On 7 May 1999 a pounamu adze valued at $25,000, gifted to the gallery after being found in 1998 in 12 Mile Creek north of Greymouth, was stolen from a secured display case.

== Funding ==
The gallery initially ran as both a civic exhibition space and a selling gallery, to fund its operation. Its first director was Richard Arlidge. In 1993 it failed to secure a $45,000 operating grant from the Grey District Council, and applied for a $30,000 Lottery Community Development Grant to continue to support a director and two part-time workers. In 1994–95 the Grey District council supplied only $10,000 for the operating budget instead of the $50,000 requested. This was insufficient to employ a full-time director, so Arlidge resigned on 12 July 1994 and the gallery closed on Mondays. Don Smith took over as director. The Council reminded the Left Bank that it maintained the gallery's rent at just $10/week, and contributed around $20,000 a year when insurance, Mawhera Incorporation lease, and loss of rating were taken into account. In 1999, after receiving $14,250 for annual operations, the rent was doubled to $1000/year, and the Council again explained that it subsidised the gallery's maintenance ($7,500/year), Mawhera lease ($1020), insurance ($1000), and rates ($1000).
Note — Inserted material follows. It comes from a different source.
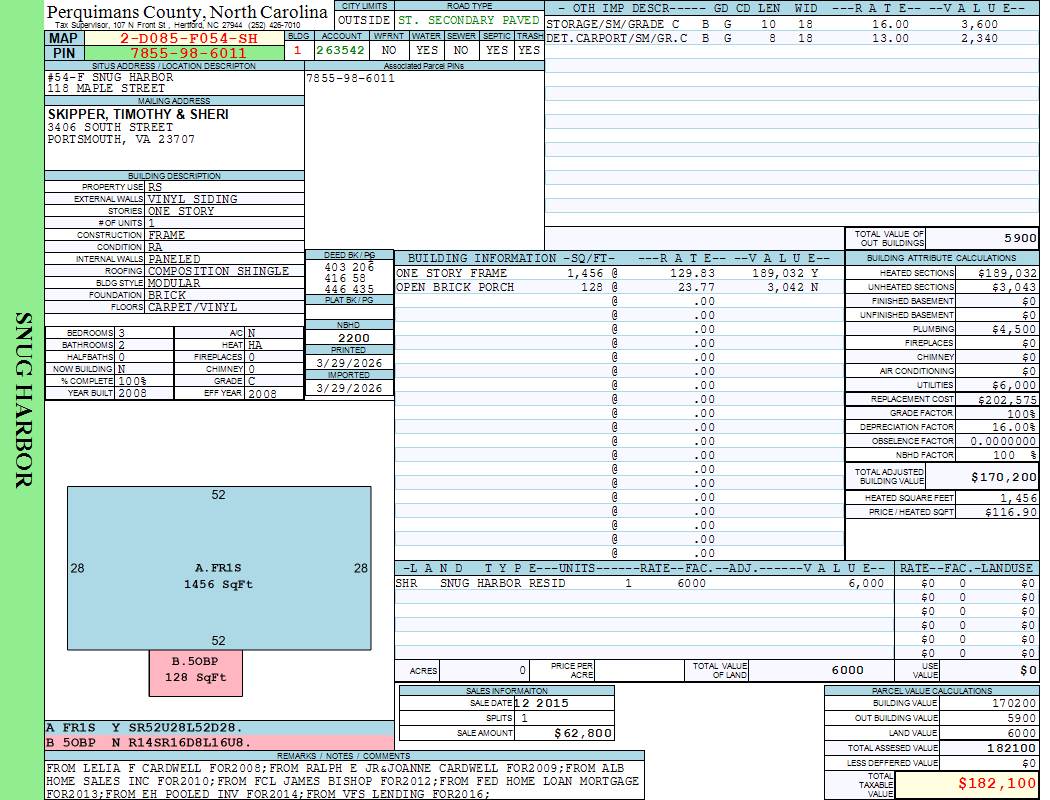This screenshot has height=800, width=1050.
Task: Click the account number 263542
Action: [340, 49]

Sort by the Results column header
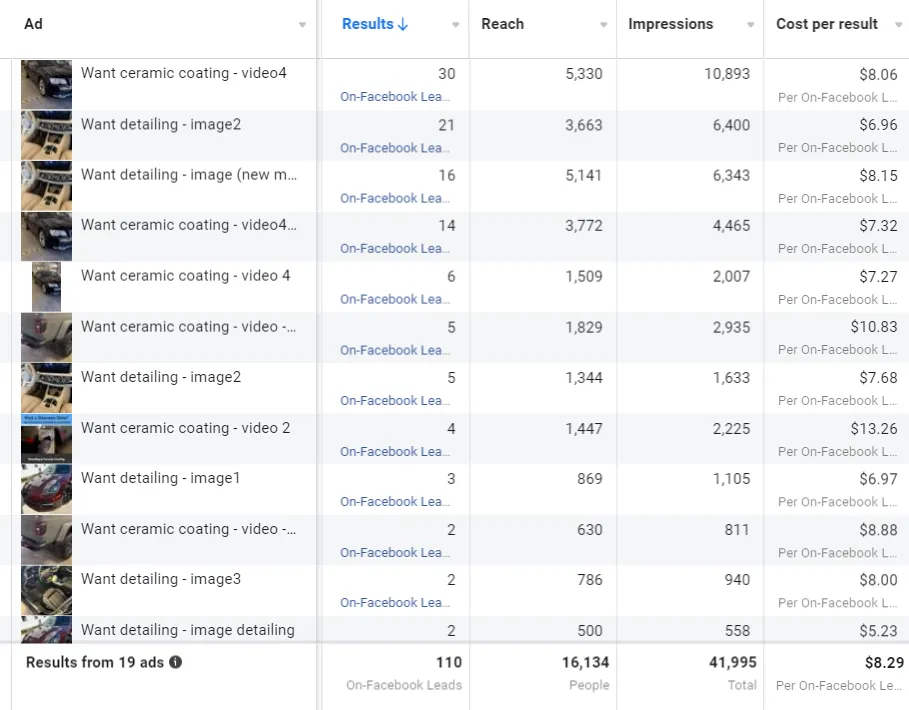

By 1997 Catherine Moffitt was the Left Bank's manager, and the gallery received a $15,000 operating grant. By 1998 Fiona Carruthers was the gallery curator, and Melanie Wilson and Adrienne Graham were employed as gallery assistants. In 2005 Wayne Lorimer was the gallery director; by 2006 it was Jane Darling. By the time of the gallery's re-opening after earthquake strengthening, WCSA chair Cassandra Struve was acting as Left Bank's coordinator.

The Left Bank Art Gallery is currently the only staffed public art gallery in the West Coast region, so exhibits work by artists from Karamea to Haast.